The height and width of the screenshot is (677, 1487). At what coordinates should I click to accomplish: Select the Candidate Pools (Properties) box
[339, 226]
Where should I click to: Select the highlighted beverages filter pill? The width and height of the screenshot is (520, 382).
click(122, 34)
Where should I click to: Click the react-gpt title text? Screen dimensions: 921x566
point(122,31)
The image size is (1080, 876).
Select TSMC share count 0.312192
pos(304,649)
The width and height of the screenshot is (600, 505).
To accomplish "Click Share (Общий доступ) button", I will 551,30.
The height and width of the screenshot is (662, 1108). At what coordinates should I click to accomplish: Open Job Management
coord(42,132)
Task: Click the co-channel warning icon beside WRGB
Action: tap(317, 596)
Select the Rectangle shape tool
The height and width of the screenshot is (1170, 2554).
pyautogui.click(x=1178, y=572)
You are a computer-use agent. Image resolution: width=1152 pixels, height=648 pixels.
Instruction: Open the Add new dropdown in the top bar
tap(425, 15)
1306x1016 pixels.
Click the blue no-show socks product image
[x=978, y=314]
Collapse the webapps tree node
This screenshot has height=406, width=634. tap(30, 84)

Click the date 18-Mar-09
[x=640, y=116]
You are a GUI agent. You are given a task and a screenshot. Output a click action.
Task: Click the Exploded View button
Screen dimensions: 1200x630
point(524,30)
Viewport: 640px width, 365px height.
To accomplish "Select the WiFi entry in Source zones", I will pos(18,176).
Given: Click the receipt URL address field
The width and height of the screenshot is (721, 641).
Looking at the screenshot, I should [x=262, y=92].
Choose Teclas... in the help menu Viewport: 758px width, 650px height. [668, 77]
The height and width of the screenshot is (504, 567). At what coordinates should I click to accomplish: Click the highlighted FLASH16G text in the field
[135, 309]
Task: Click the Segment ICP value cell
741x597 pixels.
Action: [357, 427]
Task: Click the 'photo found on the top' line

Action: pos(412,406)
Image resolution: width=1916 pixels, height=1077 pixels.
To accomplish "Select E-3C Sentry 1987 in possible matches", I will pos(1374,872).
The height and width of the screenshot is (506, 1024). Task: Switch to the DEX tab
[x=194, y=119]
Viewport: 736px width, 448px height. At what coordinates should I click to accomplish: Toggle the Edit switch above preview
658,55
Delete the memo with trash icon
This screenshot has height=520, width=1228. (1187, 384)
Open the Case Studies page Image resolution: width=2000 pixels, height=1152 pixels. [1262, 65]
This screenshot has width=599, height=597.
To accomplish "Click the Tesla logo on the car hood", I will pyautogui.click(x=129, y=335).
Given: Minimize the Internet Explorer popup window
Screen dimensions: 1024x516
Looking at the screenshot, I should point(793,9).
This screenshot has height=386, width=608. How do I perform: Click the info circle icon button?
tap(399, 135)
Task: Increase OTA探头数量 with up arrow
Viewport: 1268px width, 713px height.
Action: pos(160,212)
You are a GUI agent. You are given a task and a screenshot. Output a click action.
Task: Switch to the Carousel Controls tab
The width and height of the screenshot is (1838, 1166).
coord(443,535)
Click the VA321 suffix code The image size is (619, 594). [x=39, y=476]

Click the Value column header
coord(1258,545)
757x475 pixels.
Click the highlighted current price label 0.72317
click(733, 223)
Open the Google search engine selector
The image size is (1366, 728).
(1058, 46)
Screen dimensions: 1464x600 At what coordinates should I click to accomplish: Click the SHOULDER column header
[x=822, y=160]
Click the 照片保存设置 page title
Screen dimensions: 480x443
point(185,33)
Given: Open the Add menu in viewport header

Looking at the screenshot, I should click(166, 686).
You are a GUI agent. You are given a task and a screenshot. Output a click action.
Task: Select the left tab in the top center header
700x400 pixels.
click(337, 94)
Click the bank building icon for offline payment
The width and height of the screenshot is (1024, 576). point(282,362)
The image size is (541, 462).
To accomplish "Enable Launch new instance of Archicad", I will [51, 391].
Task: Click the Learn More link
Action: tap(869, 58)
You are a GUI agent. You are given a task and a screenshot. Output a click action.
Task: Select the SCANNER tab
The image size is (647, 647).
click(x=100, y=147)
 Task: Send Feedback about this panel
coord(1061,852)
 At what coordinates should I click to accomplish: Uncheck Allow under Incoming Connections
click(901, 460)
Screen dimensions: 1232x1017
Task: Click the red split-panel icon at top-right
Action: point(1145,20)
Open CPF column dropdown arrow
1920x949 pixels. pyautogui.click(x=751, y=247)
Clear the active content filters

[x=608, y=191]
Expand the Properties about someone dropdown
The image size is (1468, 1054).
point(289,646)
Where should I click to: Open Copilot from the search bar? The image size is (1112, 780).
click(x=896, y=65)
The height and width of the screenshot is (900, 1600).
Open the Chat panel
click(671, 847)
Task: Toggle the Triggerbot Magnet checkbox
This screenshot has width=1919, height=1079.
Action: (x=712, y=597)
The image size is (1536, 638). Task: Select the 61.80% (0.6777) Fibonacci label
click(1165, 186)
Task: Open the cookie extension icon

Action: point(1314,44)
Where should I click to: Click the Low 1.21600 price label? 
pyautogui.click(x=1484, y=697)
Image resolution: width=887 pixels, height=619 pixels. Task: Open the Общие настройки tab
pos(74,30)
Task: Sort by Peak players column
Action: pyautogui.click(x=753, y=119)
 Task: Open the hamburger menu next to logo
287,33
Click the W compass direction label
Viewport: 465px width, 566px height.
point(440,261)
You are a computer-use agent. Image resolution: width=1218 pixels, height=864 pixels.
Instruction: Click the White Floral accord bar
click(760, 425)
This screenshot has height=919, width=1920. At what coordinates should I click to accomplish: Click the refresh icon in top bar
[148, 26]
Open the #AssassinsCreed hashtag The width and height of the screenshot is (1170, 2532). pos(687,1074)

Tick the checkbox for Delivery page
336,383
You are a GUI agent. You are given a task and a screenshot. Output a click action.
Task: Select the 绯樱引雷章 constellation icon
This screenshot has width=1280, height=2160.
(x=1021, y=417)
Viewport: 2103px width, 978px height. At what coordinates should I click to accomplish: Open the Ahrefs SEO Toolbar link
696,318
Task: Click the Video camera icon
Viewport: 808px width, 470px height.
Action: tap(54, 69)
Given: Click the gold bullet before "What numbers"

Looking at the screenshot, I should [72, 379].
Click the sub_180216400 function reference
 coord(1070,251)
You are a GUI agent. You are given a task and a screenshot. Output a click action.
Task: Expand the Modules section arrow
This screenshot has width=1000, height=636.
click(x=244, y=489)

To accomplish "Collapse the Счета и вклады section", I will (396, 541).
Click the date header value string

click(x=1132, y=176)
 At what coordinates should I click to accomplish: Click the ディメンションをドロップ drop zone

- [WORK REQUIRED] Filter the entries by the string "Expand" and copy each matching line.

- [TASK RESPONSE]
Expand the Properties about someone dropdown
Task: Expand the Modules section arrow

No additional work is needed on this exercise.